§ About this exercise
Among the lines below, the one containing "The width and height of the screenshot is (1000, 422)." opens the range and the one containing "Given: Click @cirogomes" closes it. Print that range exactly, without the pictures.

================================

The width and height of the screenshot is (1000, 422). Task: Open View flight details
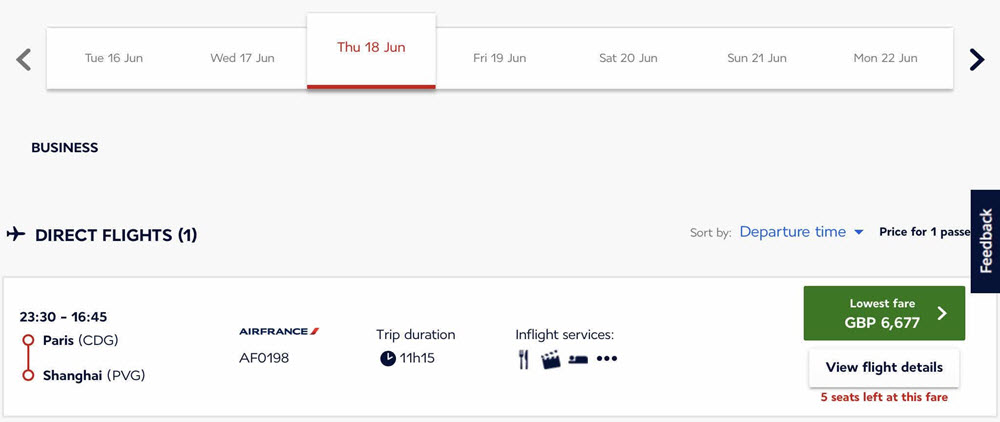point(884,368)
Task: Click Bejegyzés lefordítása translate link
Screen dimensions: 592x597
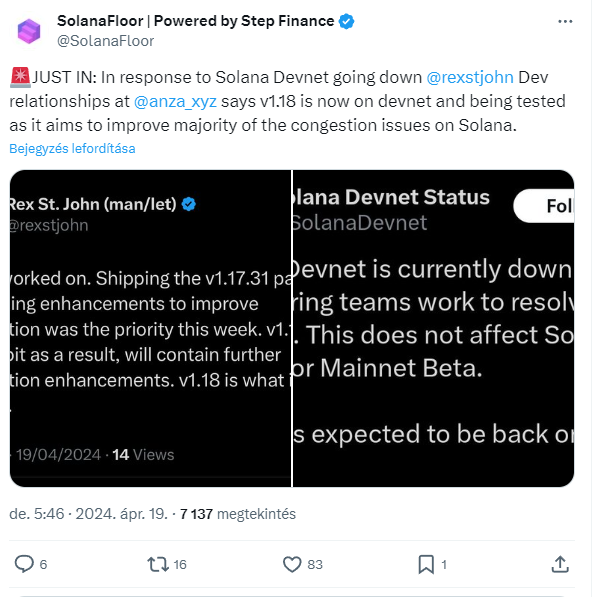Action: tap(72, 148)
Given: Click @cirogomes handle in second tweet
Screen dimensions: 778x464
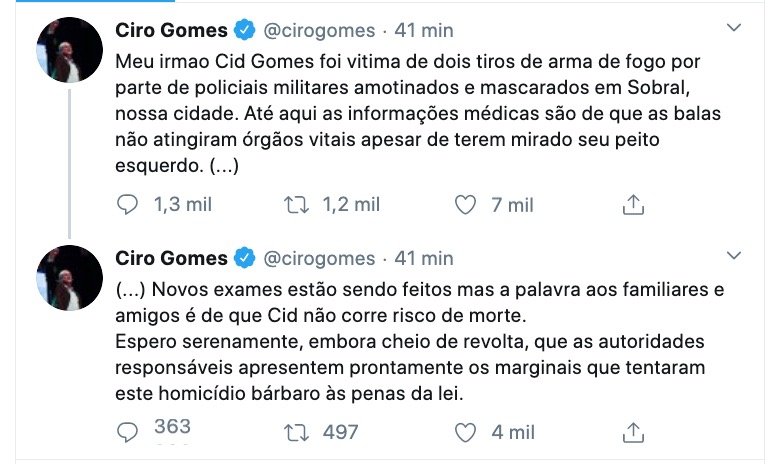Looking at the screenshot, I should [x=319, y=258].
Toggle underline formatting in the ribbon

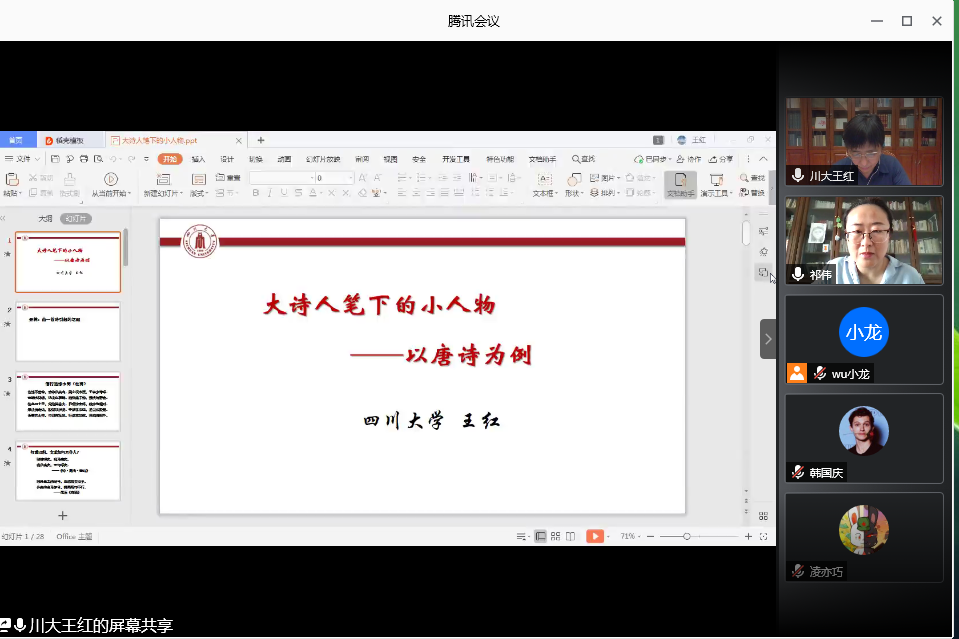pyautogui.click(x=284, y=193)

================================

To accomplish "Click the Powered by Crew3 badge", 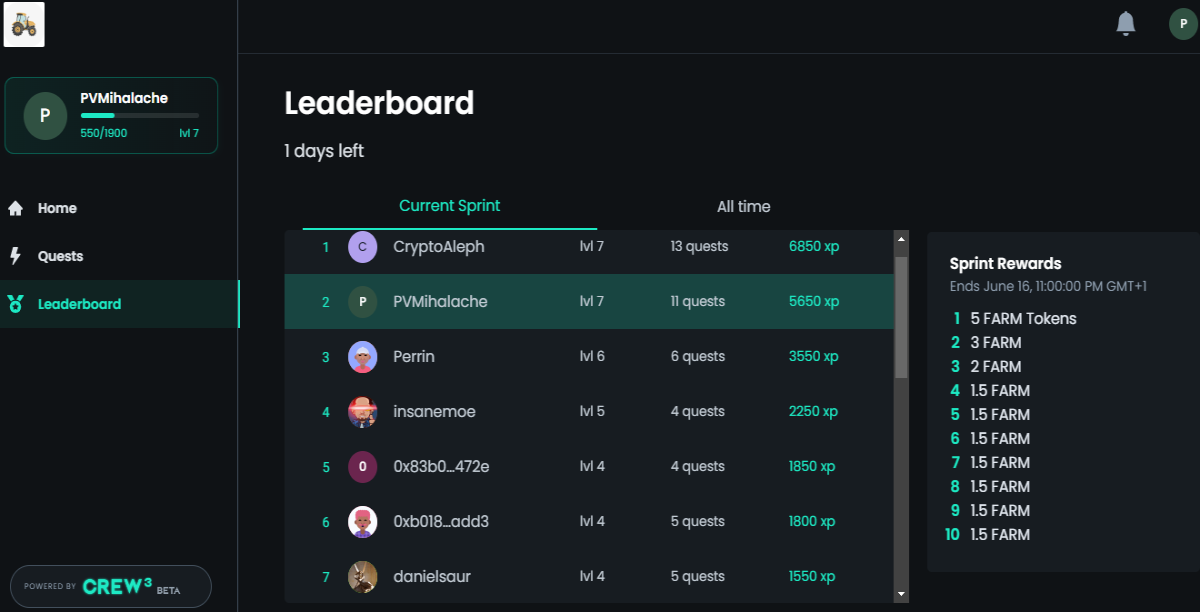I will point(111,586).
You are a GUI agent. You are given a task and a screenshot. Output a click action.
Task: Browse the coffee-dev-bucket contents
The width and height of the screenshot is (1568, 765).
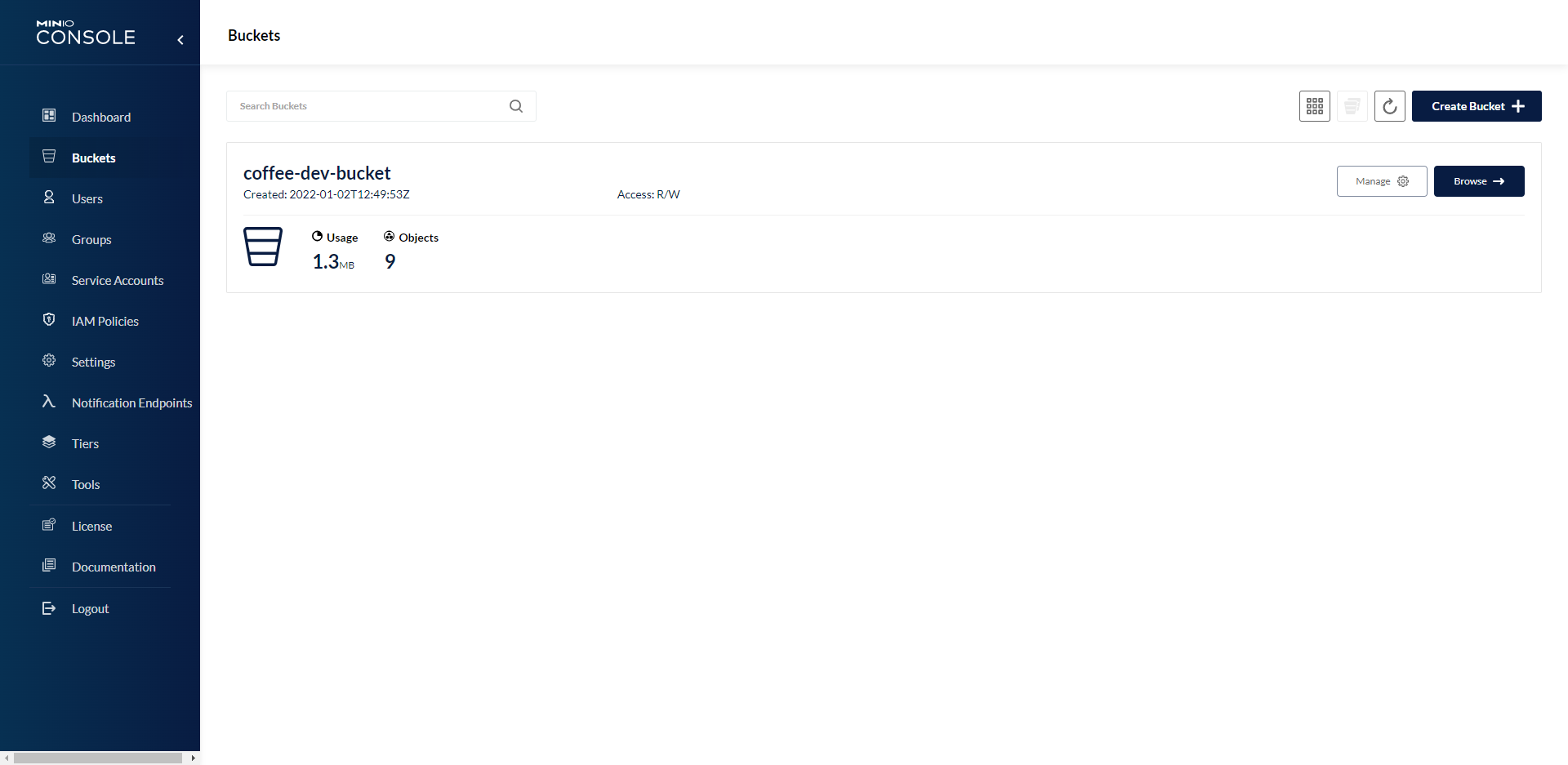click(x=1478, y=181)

================================

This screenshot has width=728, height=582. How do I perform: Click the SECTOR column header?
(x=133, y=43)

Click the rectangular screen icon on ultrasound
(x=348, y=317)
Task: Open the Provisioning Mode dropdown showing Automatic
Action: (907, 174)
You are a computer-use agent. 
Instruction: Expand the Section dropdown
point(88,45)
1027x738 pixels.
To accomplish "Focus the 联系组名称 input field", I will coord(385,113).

================================

§ Solution to this problem
The width and height of the screenshot is (1000, 422). Task: Open View flight details
point(884,368)
Task: Click Bejegyzés lefordítása translate link
Screen dimensions: 592x597
Action: tap(72, 148)
Given: Click @cirogomes handle in second tweet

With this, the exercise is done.